Can you guess which one of these is fake?
Of course not, they’re identical.
How about these?
If you paid close enough attention to the second message, you may have noticed the difference in URL hostname.
By the way,
fedex.delivery is available for purchase:
But… if one is real and one was spoofed, why are both messages in the same conversation? Don’t they have different senders?
Truth is, for all your phone knows, they were sent by the same sender.
How is this possible?
SMS has a field called sender ID, which is set by the sender, requires no identity verification, and can be any arbitrary short string.
This allows anyone to send messages to any number, identifying themselves as whoever they want to impersonate.

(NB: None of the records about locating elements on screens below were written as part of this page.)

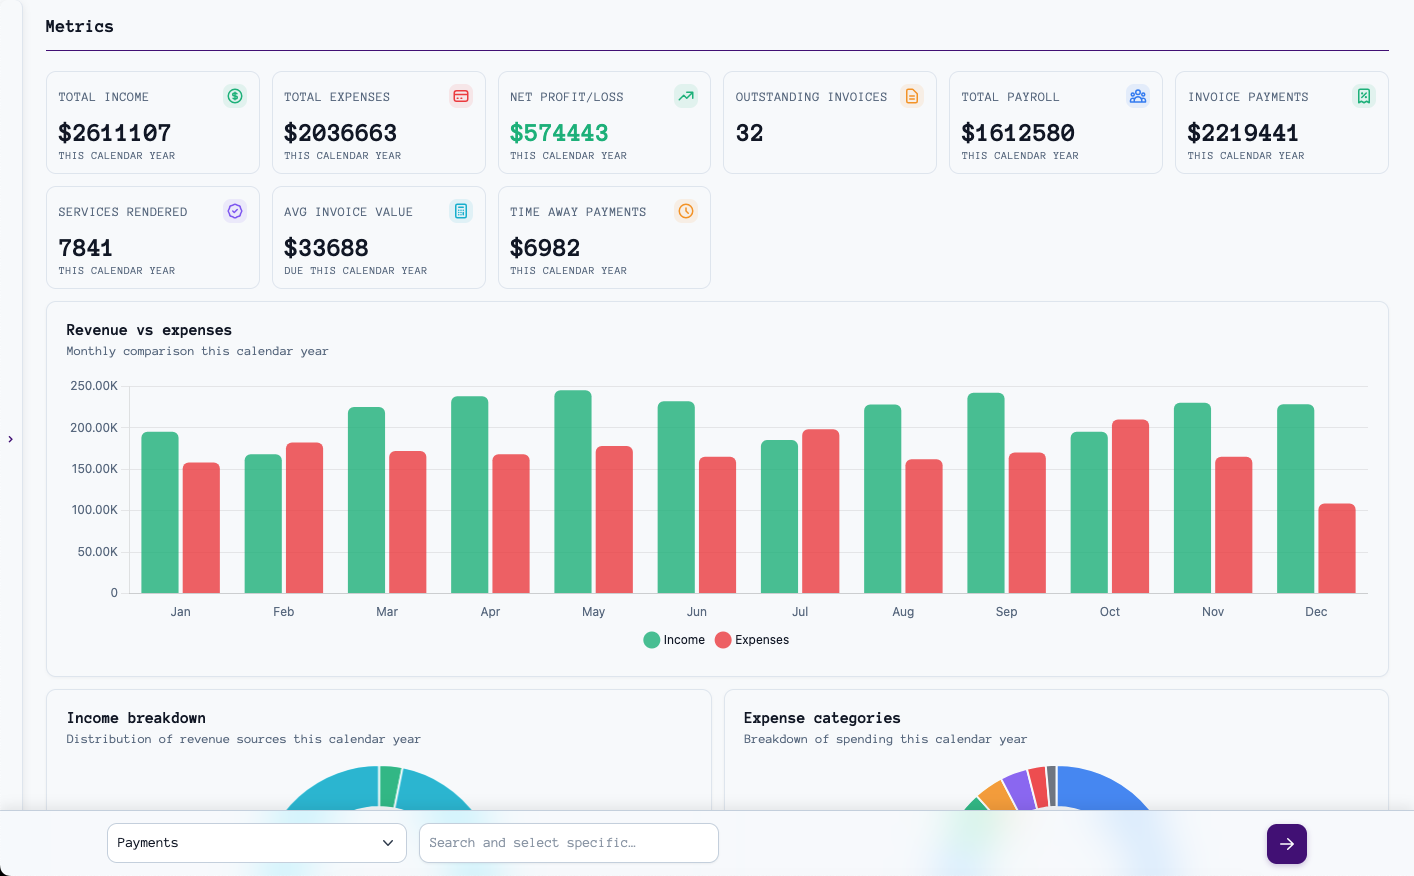Image resolution: width=1414 pixels, height=876 pixels.
Task: Expand the collapsed left sidebar
Action: (x=10, y=438)
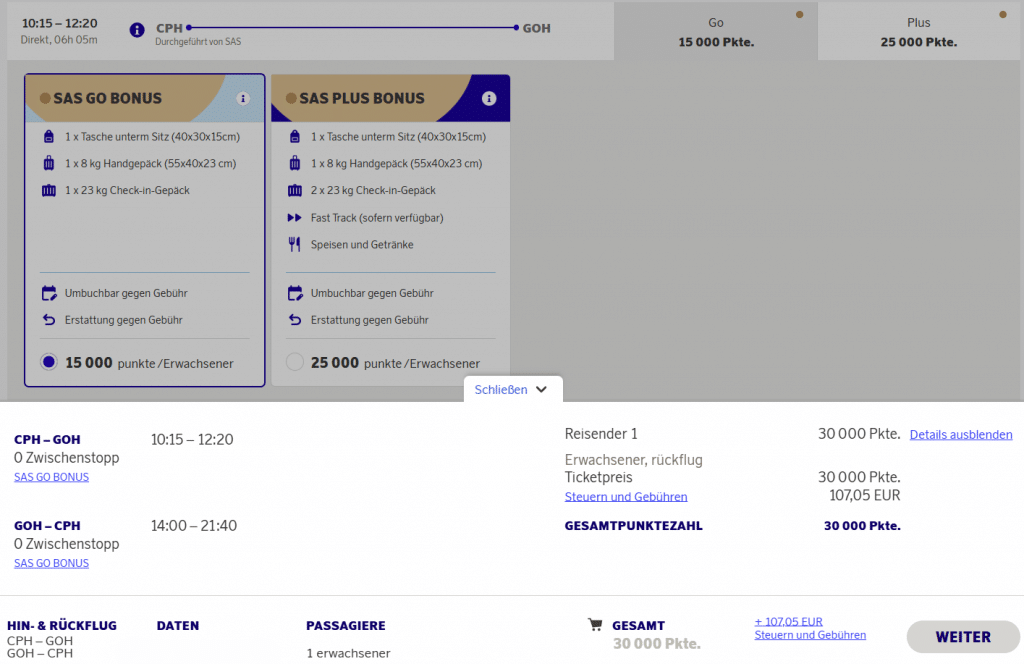Click Umbuchbar calendar icon in Go Bonus card
This screenshot has width=1024, height=664.
click(49, 293)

And since there’s no sender phone number in the message, your phone can’t tell real and fake messages apart.
And so it groups them into the same conversation. Ugh.
And how do we fix it?
Sender ID should be a function of the sender phone number.
Assuming the integrity of the sender’s carrier, this would protect recipients from malicious senders. Some countries do this.
Phones should warn users of non-verified sender IDs.
If browsers show “not secure” warnings on non-HTTPS sites, messaging apps should do the same for non-verified messages.
Companies should stop sending URLs over SMS.
If your company sends links over SMS, expect your users to trust any further links they receive, including spoofed ones.
Vote the first one into policy, add number two to your backlog if you work on iOS or Android, and stop doing number three if you are.